[start]

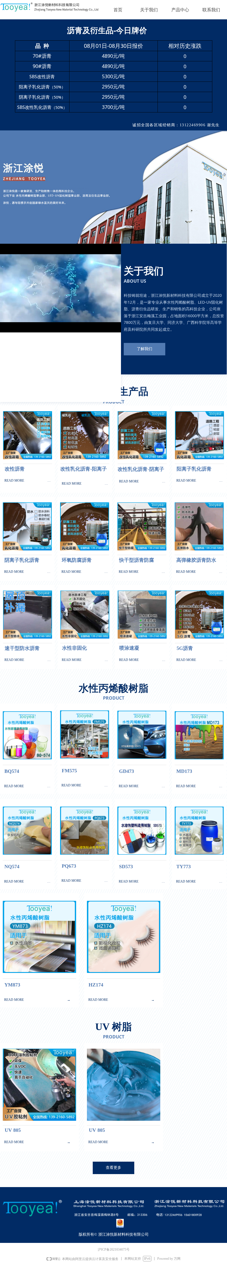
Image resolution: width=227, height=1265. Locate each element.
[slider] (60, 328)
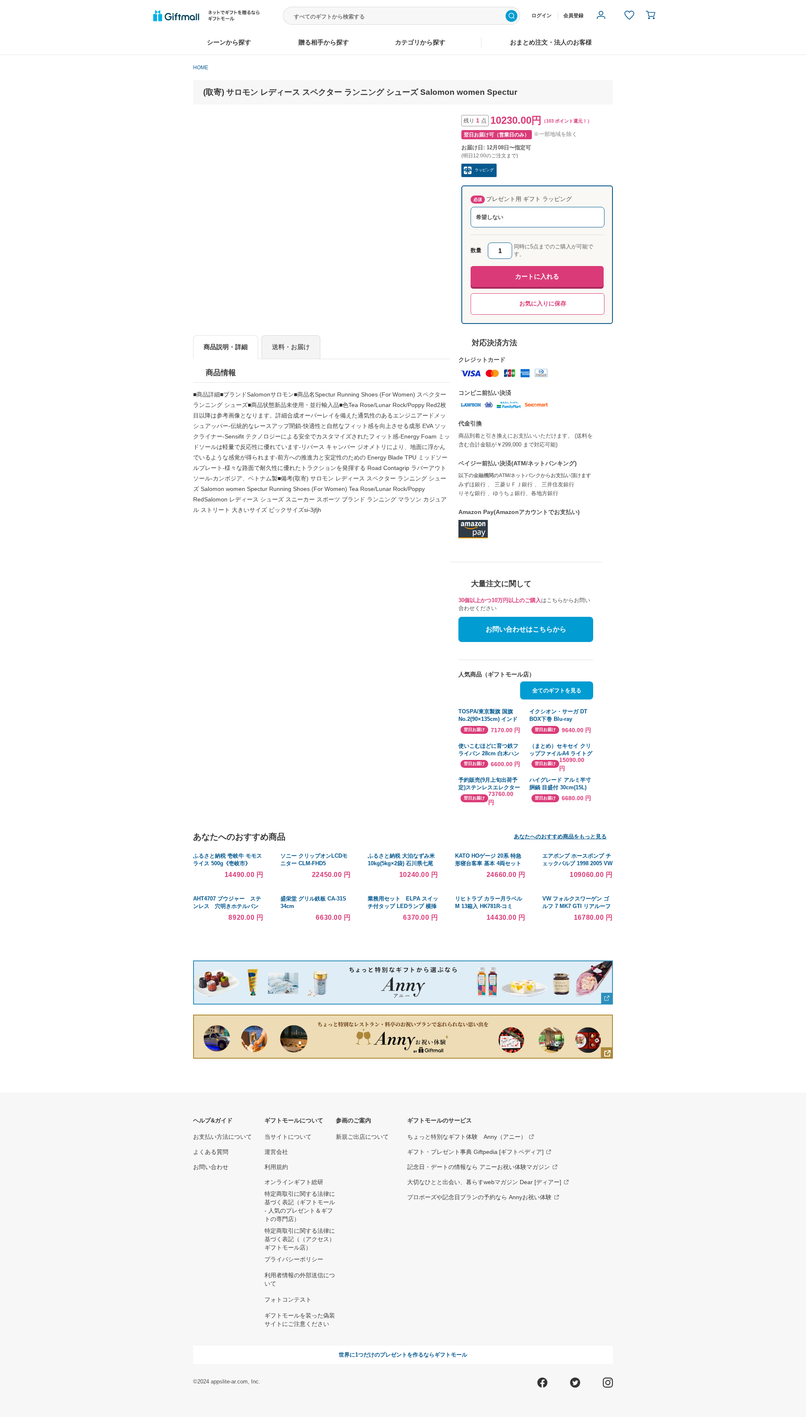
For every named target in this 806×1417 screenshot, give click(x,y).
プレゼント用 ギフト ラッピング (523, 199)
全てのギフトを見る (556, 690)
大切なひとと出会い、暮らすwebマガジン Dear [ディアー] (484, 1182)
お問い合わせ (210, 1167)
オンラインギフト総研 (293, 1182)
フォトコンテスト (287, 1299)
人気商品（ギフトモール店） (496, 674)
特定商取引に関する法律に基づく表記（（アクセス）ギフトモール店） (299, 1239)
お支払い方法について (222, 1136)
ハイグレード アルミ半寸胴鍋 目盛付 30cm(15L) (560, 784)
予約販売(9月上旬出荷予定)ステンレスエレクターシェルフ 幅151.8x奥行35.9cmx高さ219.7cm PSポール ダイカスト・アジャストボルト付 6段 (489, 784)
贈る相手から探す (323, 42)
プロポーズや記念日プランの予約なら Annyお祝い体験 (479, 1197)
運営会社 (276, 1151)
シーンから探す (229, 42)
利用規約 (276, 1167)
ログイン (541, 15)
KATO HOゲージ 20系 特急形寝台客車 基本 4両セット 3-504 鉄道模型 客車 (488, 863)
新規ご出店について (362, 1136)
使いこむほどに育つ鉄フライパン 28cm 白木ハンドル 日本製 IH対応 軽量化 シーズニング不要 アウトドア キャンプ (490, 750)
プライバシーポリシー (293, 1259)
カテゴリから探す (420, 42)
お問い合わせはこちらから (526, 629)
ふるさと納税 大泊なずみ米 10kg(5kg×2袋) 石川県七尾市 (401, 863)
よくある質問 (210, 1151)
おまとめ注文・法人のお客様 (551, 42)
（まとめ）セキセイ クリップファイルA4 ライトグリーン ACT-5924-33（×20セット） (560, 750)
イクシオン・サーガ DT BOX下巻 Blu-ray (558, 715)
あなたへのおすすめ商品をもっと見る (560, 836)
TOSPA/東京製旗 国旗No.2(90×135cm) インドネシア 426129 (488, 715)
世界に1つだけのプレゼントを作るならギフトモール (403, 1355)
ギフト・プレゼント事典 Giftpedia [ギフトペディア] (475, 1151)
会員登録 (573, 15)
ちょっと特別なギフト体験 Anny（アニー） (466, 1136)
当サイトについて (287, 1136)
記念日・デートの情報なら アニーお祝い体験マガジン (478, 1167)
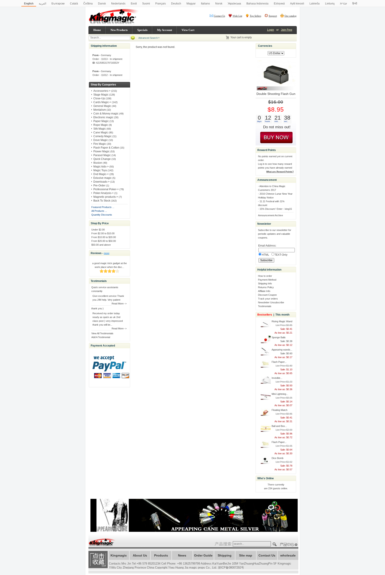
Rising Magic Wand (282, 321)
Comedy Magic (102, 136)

[end]

:: Exercise ::
Shift every answer coordinate in the data by adding 150 to each x and y value, covering everything from the start of the data down to the line that contains "プロポーズや記念日プランの予約なら Annyお祝い体験 (479, 1197)", both ends included. Write out every line in that span again with all other numbers unchanged, and leave the pictures out.

:: Task solution ::
Image resolution: width=227, height=1265. Locate each element.
[slider] (210, 478)
For every named target in this 806×1417 screenshot, give click(x,y).
プレゼント用 ギフト ラッピング (673, 349)
全てのギフトを見る (706, 840)
大切なひとと出会い、暮らすwebマガジン Dear [ディアー] (634, 1332)
お問い合わせ (360, 1317)
オンラインギフト総研 (443, 1332)
フォトコンテスト (437, 1449)
人気商品（ギフトモール店） (646, 824)
特定商取引に関する法律に基づく表記（（アクセス）ギフトモール店） (449, 1389)
お支払い方法について (372, 1286)
ハイグレード アルミ半寸胴鍋 目盛付 30cm(15L) (710, 934)
予約販売(9月上旬出荷予定)ステンレスエレクターシェルフ 幅151.8x奥行35.9cmx高さ219.7cm PSポール ダイカスト・アジャストボルト付 6段 (639, 934)
贈る相手から探す (473, 192)
プロポーズや記念日プランの予約なら Annyお祝い体験 (629, 1347)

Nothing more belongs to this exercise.